In attesa che la prossima settimana si riuniscano due comitati degli azionisti di Ubi banca, che insieme totalizzano circa il 10% di Ubi, e dopo il no arrivato giovedì dai soci del Car, ieri è arrivato il via libera all’ops di Intesa Sanpaolo da parte dell’Associazione azionisti Ubi banca. L’organismo, che raggruppa meno dell’1% di Ubi, ha valutato «nel complesso positivamente» le finalità e i contenuti dell’offerta di Ca’ de Sass. E questo perché l’operazione «potrà garantire tanto agli stakeholder della nostra banca quanto al sistema paese, anche in considerazione di potenziali futuri contesti di crisi, nuovi e notevoli spunti di solidità e sviluppo creditizio e sociale».

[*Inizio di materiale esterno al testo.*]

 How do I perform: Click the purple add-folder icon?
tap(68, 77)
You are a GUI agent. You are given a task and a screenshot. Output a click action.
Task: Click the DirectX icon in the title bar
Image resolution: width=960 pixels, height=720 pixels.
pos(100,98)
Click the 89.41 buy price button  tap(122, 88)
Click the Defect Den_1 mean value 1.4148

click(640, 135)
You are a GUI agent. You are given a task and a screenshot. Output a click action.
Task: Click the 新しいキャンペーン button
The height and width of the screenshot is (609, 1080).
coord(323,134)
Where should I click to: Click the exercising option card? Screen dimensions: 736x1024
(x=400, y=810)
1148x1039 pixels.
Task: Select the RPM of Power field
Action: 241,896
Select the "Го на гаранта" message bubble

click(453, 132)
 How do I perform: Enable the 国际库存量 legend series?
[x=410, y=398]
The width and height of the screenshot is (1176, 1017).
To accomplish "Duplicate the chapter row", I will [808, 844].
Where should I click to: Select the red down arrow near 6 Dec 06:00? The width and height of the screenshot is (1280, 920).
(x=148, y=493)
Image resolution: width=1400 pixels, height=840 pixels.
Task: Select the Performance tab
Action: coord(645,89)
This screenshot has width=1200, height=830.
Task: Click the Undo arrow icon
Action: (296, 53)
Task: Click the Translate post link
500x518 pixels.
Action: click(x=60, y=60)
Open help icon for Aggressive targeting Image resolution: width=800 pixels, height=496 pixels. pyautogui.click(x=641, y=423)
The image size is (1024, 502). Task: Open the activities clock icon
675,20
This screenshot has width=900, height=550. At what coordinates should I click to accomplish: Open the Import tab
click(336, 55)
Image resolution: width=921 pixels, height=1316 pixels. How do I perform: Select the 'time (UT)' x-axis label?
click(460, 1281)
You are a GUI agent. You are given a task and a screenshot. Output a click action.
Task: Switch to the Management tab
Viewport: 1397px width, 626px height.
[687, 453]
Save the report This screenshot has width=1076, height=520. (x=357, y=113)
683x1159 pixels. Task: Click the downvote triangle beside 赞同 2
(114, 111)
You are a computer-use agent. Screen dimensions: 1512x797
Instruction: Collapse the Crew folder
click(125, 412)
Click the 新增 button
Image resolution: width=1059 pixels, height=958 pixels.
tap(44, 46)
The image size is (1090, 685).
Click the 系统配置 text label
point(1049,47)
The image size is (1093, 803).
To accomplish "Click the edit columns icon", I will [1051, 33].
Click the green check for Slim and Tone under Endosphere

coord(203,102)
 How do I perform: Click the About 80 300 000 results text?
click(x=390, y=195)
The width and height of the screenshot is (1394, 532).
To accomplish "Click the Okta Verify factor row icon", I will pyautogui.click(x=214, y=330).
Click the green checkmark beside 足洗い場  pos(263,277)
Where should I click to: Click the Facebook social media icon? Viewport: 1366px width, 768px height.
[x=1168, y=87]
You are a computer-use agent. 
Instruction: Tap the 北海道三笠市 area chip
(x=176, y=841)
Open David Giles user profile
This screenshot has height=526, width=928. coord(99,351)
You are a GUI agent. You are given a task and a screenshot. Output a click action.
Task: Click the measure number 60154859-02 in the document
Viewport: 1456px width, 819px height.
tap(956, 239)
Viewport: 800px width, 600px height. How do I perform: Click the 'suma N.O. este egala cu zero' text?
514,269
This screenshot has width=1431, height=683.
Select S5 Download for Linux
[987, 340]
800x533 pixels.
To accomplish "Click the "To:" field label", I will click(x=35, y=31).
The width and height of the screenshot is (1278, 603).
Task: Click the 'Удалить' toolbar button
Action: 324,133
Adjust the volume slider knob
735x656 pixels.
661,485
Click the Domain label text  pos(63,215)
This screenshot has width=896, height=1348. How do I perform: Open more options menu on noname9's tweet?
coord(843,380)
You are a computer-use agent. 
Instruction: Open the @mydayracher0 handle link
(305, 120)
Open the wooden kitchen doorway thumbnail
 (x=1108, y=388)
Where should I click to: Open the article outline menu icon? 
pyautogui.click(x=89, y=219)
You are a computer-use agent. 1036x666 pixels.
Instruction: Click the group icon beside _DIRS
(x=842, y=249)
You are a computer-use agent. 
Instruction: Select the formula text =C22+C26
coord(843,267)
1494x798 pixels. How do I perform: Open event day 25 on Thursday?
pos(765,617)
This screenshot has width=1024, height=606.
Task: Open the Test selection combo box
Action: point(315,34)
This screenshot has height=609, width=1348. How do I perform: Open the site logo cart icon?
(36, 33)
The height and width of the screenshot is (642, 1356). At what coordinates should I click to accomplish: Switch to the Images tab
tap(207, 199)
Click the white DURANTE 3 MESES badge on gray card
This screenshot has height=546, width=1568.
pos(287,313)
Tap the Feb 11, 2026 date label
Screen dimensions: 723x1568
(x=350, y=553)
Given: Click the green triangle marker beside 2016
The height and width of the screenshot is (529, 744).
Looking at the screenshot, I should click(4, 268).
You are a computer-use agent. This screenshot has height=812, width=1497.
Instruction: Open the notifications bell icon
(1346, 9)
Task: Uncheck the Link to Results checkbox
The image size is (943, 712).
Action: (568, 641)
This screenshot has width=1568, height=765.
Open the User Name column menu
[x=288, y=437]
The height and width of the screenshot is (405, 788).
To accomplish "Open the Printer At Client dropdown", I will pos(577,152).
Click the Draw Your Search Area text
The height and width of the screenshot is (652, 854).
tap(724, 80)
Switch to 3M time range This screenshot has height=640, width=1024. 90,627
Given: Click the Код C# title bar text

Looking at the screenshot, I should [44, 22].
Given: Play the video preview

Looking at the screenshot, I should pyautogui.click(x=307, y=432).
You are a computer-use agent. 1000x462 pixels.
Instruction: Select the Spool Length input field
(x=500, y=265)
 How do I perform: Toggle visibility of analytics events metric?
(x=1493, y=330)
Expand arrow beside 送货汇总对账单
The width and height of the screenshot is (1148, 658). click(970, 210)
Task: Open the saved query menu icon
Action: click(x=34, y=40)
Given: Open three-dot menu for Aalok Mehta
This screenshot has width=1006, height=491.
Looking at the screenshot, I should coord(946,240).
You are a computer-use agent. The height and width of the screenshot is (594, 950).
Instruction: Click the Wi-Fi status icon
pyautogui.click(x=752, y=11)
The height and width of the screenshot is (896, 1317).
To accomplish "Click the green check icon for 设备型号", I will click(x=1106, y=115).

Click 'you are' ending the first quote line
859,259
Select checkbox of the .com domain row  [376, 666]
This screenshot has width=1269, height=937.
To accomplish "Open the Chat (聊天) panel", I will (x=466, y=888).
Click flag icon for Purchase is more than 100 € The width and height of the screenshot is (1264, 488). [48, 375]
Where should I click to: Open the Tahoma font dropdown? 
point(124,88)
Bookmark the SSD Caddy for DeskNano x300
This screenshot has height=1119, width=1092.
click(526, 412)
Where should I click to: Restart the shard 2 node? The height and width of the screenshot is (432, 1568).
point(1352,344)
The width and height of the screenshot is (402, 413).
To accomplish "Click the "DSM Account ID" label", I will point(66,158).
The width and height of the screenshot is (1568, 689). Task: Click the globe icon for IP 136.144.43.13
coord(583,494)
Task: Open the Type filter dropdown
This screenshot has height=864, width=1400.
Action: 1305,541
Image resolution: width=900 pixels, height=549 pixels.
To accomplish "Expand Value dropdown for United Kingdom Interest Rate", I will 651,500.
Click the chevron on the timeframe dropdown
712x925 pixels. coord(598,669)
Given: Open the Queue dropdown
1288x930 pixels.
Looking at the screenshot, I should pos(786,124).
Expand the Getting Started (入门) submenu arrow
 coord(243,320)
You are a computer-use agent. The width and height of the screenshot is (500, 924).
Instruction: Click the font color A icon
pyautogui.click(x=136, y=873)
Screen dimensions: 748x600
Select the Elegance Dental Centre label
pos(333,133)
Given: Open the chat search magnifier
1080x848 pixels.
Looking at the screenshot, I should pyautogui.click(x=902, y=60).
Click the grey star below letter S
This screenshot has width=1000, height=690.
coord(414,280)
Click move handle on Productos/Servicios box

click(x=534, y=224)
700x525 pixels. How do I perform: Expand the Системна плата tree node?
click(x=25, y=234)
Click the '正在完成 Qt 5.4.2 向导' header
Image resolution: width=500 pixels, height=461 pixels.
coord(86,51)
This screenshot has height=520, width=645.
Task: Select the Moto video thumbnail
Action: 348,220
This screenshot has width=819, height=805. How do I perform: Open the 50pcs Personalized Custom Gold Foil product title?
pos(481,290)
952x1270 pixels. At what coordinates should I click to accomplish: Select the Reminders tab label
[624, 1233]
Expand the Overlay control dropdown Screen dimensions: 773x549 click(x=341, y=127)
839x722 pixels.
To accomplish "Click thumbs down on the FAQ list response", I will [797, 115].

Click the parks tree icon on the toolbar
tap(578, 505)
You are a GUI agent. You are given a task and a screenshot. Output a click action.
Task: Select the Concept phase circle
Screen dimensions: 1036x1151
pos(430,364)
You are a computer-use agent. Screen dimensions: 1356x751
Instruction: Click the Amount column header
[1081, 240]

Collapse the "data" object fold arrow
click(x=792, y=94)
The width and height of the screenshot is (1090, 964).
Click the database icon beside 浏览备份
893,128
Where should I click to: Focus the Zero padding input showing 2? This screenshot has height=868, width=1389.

L’assoiciazione, presieduta da Giorgio Jannone, valuta favorevolmente «il superamento di un piano industriale stand alone che consideriamo, in coerenza con le dichiarazioni delle altre aggregazioni di azionisti, del tutto insoddisfacente in termini di ritorno economico». Jannone punta il dito anche contro alcuni risultati portati da Ubi negli ultimi esercizi, ritenuti non particolarmente soddisfacenti.

Intanto Moody’s ha analizzato i possibili effetti sui gruppi coinvolti nell’operazione. L’agenzia ha posto in revisione, per possibile upgrade, tutti i principali rating a lungo termine di Ubi, tra cui quello sul debito di lungo termine senior unsecured Baa3. Se l’acquisizione andrà in porto, Ubi verrà completamente integrata in Intesa e i suoi creditori trarranno beneficio dalla maggiore solidità finanziaria della banca guidata dall’amministratore delegato Carlo Messina.

L’agenzia ha anche confermato i rating di Intesa, tra cui il giudizio Baa1 sul debito di lungo termine senior unsecured, mantenendo l’outlook stabile e sottolineando che il profilo di credito che nascerebbe dalla combinazione rimarrebbe commisurato con il giudizio Baa3. Secondo gli analisti, infatti, i rischi di esecuzione del processo di integrazione sono limitati, considerati i simili profili di business delle due banche e il positivo track record di Intesa Sanpaolo nell’integrazione dei gruppi rilevati.

Infine, a giudizio di Equita sim, «nel caso molto probabile che anche il sindacato azionisti di Ubi respingesse l’offerta, si coagulerebbe un nocciolo di azionisti vicino al 30% che renderebbe più difficile l’integrazione di Ubi», Quest’ultima «non potrebbe essere fusa in Intesa Sanpaolo, riducendo il potenziale sinergico dell’operazione».